Une fois de plus, ils sont en forme et leur professionnalisme écrase la concurrence. Ca joue bien, c’est carré, tout le monde a le sourire et le public est heureux, et participe comme un seul homme ! « Heaven can Wait » fait mouche, et « Ride The Sky » écrase tout sur son passage.
Que demander de plus ? [c.n.]
Watain
discover - 22h00 - 22h40
J'ai lu ici et là que la prestation de Watain aurait été trop ceci, trop cela; gnagnagna... Moi, je suis désolé, mais j'ai vu un groupe maîtrisant parfaitement son sujet, irréprochable sur le plan de la mise en place et plutôt honnête dans son contact avec le public. Alors, on peut toujours les flinguer pour le plaisir de cartonner un groupe majeur dans son secteur. Mais ça ne me semble ni juste, ni intéressant. Alors, oui, ils usent d'effets faciles sur scène et notamment des éclairages écarlates sur fond de fumée. Oui, leur dinanderie et leur maquillage 100% pur (sang de) porc peuvent faire sourire. Mais Watain a assuré et offert une prestation un peu à l'image de celle de 1349 l'année d'avant : solide. [a.k.]
Ministry
second stage - 23h50 - 00h50
Quarante minutes d'époque "post-Barker" et vingt minutes de titres 1989-1992. C'est peu dire que l'attente fut longue pour enfin mouiller son slip lorsque retentirent les premières notes de "NWO", sadiquement suivie d'un "Just one fix" cataclysmique. Puis "Thieves" et (si je me rappelle) "So what". Ouais, vingt minutes d'extase.

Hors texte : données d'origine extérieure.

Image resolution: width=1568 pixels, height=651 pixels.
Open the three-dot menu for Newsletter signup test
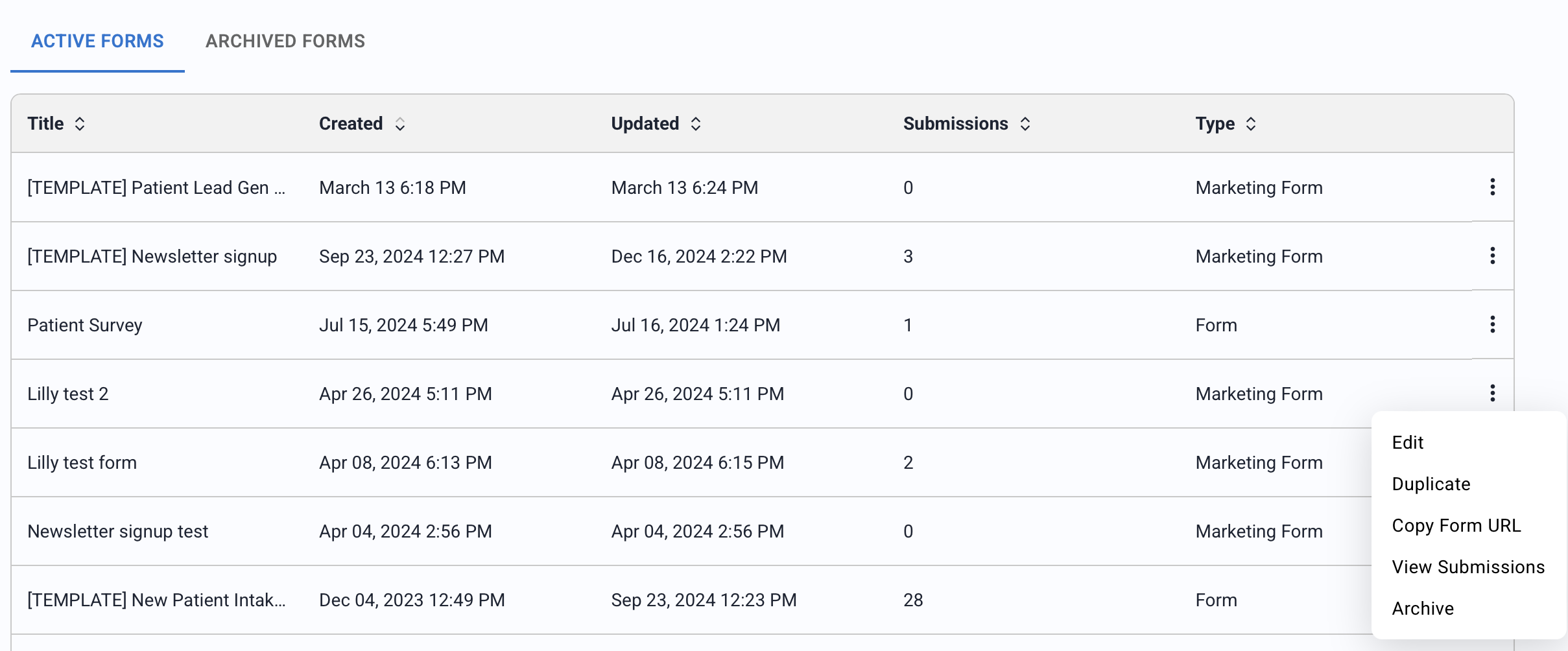click(x=1493, y=530)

Mais rien de "Filth pig", ni de "Dark side of the spoon". La première partie, si elle fut violente et heavy à souhait, n'atteignit évidemment jamais la qualité de la seconde, et, comme sur les albums y correspondant, on eut malheureusement l'impression d'entendre 10 fois le même titre violent, efficace, mais sans finesse. Sur scène, ou plutôt, ce qu'on en aperçoit avec ce décor de grilles posé devant, ça enquille très sérieusement les titres, sans qu'on dépatouille jamais véritablement ce qui sort des instruments et ce qui provient des bandes. Al Jourgensen, affublé d'un chapeau haut de forme et de bouffissures visibles à 50 mètres, ne fait aucune tentative de communication avec son public, pourtant bien remonté. Je ne peux véritablement pas dire que mon premier et dernier contact scénique avec Ministry fut enthousiasmant, ce qui est un comble au vu de la dévotion que je porte à leur nom. Bien fait, j'avais qu'à me bouger le cul pour les voir à Paris il y a 15 ans. [a.k.]